McKee-Rodriguez said future affordable housing must built and marketed toward residents who still may not earn enough to live in existing newer housing stock that are called affordable by their developers.
“I think we’re going to have to be hypercritical of what projects get funded, because what I’d hate to see is Prop A be used as a tool to funnel money into the pockets of developers,” he added.
Voters narrowly rejected Proposition B, which would’ve repealed police officers’ collective bargaining rights, and provided the city more flexibility in contract negotiations.
Prop B advocates hoped that approving Prop B would’ve also compelled the city to become more proactive in holding accountable police officers accused of misconduct.
McKee-Rodriguez backed Prop B. He said its failure at the polls does not give him confidence that stronger police accountability measures will result from current contract negotiations between the city and the police union.
“(Prop B) had the potential to help mend police-community relations because there’s damage that, right now, we don’t see a way out of,” he added.
Many Prop B proponents, before the election, criticized council members for not sharing a public, official position on the proposal. Andrews-Sullivan said, as an elected officeholder, she could not express a formal stance on a city measure.
Andrews-Sullivan also said, given current police contract talks, there’s an opportunity to push certain things, such as the police chief the final say on firing an officer investigated for misconduct.

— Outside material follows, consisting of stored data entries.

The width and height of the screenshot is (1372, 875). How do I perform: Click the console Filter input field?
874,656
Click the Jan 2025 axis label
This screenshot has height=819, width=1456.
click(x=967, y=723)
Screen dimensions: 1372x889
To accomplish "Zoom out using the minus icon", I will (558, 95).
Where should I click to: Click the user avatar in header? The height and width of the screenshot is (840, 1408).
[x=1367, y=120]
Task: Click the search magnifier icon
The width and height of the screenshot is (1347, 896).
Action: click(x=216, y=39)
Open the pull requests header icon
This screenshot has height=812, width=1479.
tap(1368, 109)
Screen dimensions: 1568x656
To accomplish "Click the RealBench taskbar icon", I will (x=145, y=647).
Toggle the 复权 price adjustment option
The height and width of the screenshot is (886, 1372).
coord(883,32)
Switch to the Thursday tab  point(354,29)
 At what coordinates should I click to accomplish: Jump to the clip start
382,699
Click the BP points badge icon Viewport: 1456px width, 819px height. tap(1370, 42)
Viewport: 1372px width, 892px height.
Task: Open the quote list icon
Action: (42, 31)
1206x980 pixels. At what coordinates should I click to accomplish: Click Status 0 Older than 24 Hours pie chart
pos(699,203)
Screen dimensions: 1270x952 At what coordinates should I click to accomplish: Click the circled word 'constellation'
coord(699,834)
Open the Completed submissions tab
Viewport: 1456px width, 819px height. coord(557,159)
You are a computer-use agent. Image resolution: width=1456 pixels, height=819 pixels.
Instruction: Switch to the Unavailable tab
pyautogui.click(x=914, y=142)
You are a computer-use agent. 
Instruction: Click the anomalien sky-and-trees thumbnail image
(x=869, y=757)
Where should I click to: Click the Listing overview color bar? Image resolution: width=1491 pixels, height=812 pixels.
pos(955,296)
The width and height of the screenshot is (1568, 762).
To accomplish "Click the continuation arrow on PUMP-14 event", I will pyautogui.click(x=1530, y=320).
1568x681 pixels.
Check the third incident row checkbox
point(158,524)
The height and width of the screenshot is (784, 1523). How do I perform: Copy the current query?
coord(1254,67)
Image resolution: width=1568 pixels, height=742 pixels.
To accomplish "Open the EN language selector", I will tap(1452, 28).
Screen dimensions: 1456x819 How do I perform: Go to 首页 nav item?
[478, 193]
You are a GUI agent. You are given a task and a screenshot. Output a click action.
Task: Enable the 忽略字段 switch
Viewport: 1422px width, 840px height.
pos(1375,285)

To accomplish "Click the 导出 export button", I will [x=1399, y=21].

Andrews-Sullivan also said accountability comes from recent actions such as a ban on no-knock warrants and chokeholds, and ongoing initiatives, such as changing how the police answer calls where mental health or domestic violence is concerned.
“There are still conversations we have to have, and make sure our community is part of that,” she added.
Click here https://www.youtube.com/watch?v=Rjha4wVGVZg to view the entire District 2 forum.
LOCAL will be a media partner in a District 1 election runoff forum 7:30 to 9 p.m. May 19 at The Cove. NOWCastSA will livestream the forum. Residents are encouraged to register online and submit a question to be asked at the event.
Early voting for five council runoffs will be held 8 a.m. to 6 p.m. May 24-28, and 8 a.m. to 8 p.m. May 29 and June 1 at area sites such as Lions Field, 2809 Broadway, San Antonio College Victory Center, 1819 N. Main Ave., Tobin Library at Oakwell, 4134 Harry Wurzbach, and the county elections office, 1103 S. Frio St.